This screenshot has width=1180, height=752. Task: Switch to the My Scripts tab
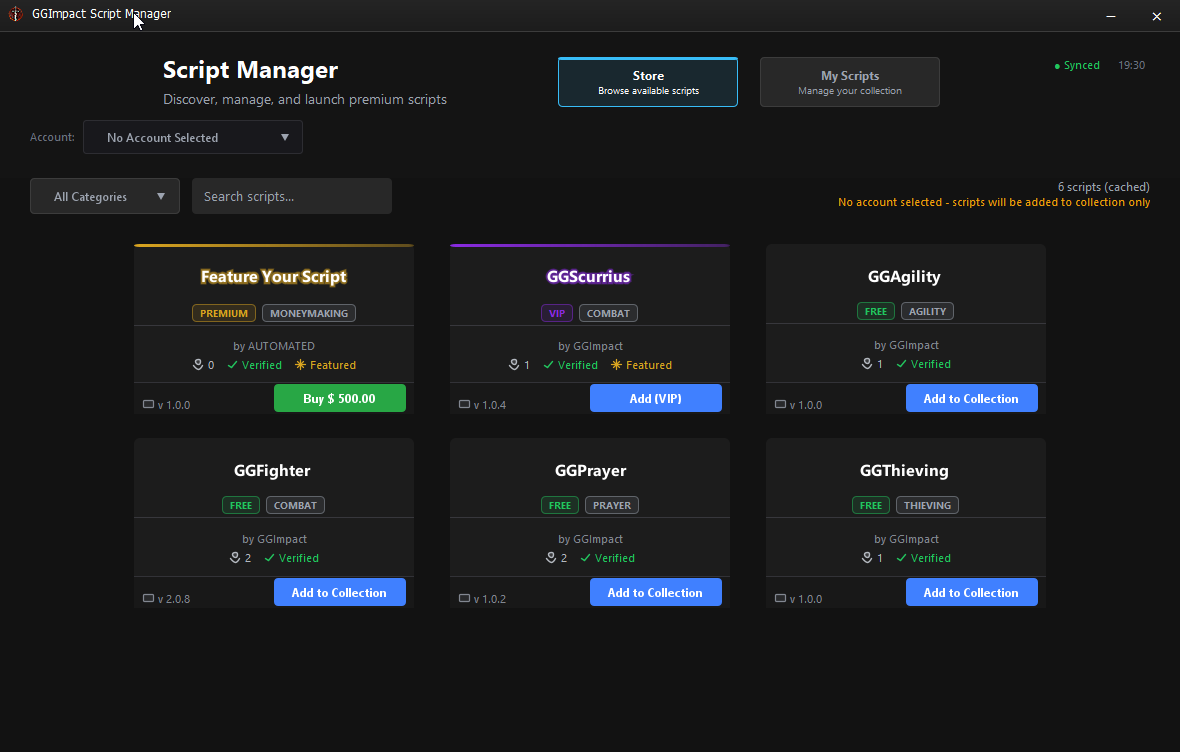850,82
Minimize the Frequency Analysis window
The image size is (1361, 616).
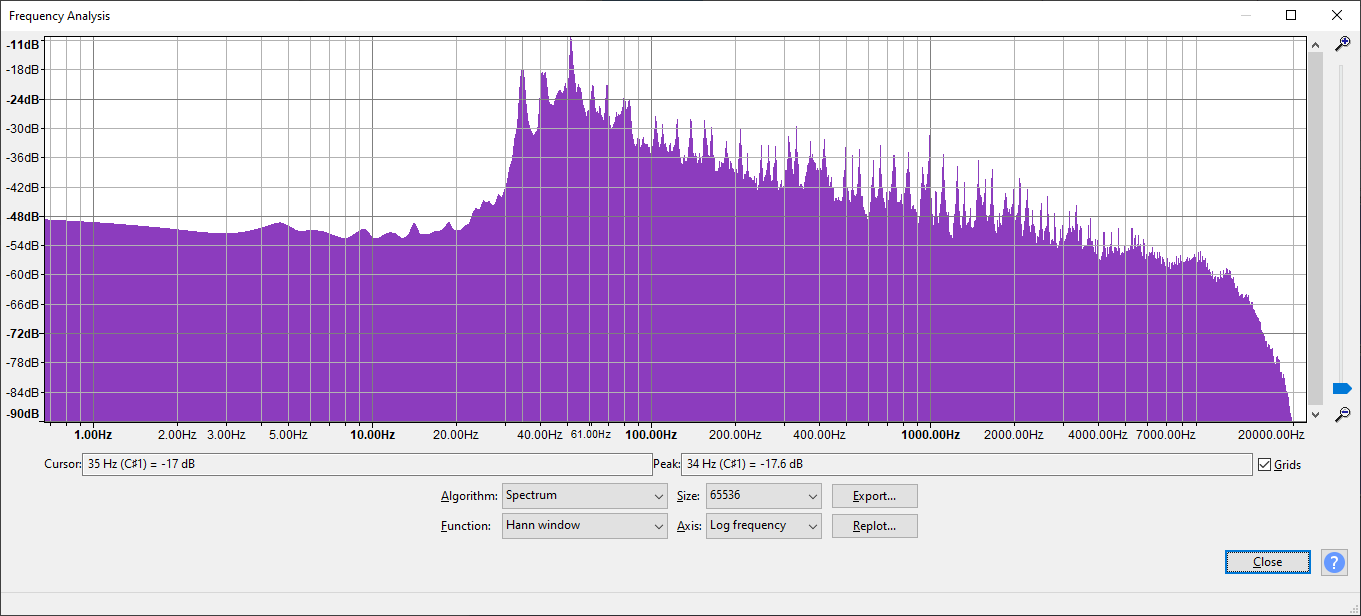tap(1245, 15)
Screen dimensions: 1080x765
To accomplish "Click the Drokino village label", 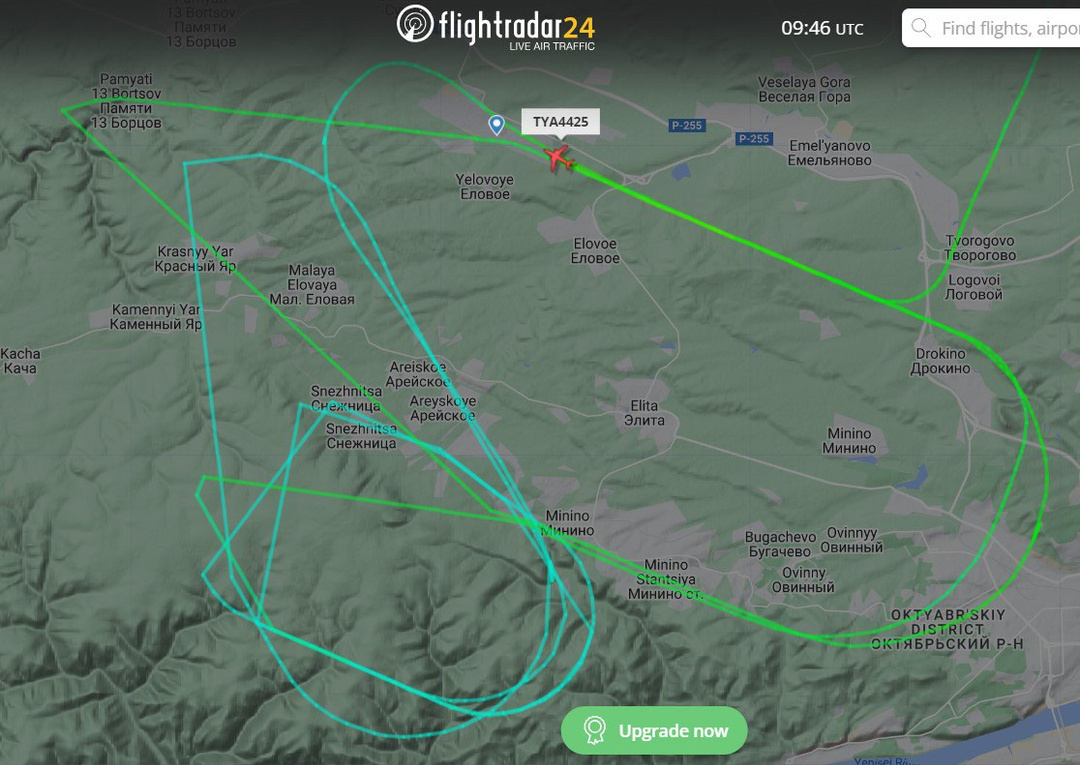I will click(x=940, y=361).
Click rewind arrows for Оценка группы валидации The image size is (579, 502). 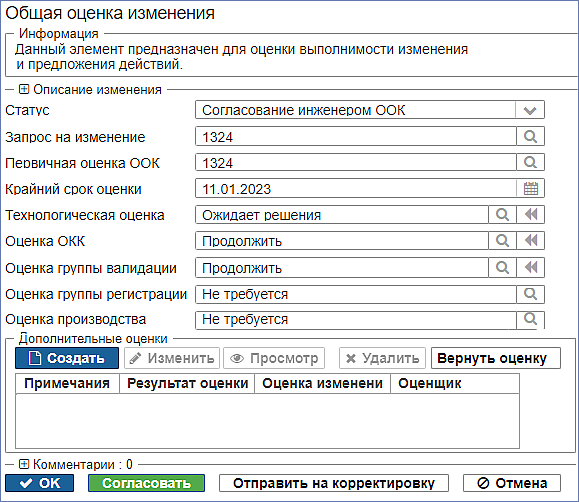pos(531,267)
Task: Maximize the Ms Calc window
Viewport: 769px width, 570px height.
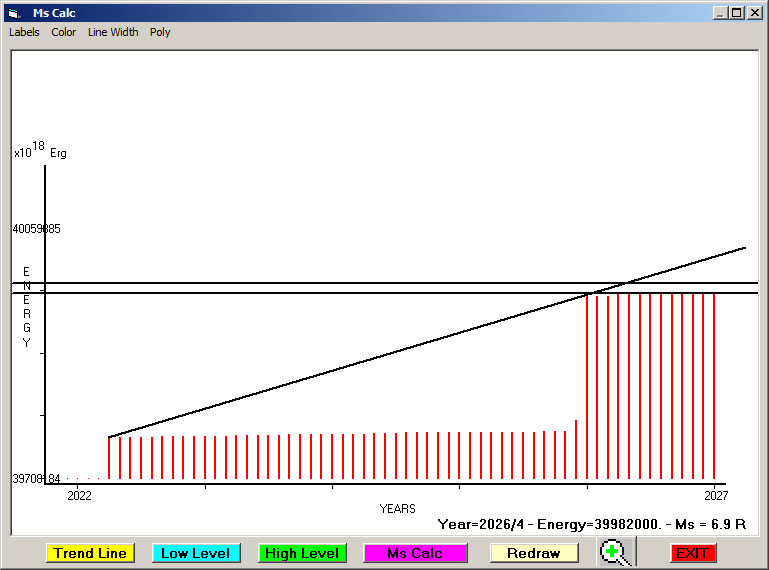Action: coord(737,13)
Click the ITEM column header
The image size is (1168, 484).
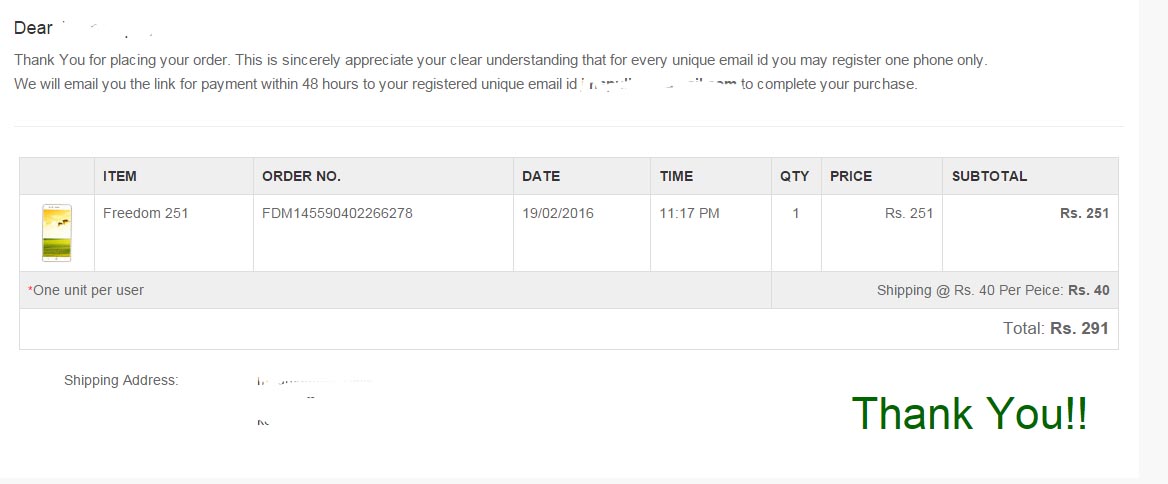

-*-*-

= YOUR OBJECTIVE =
Using the records above, copy each line that contains "window".

= OUTPUT FOR THIS EXERCISE =
Minimize the Frequency Analysis window
Task: Maximize the Ms Calc window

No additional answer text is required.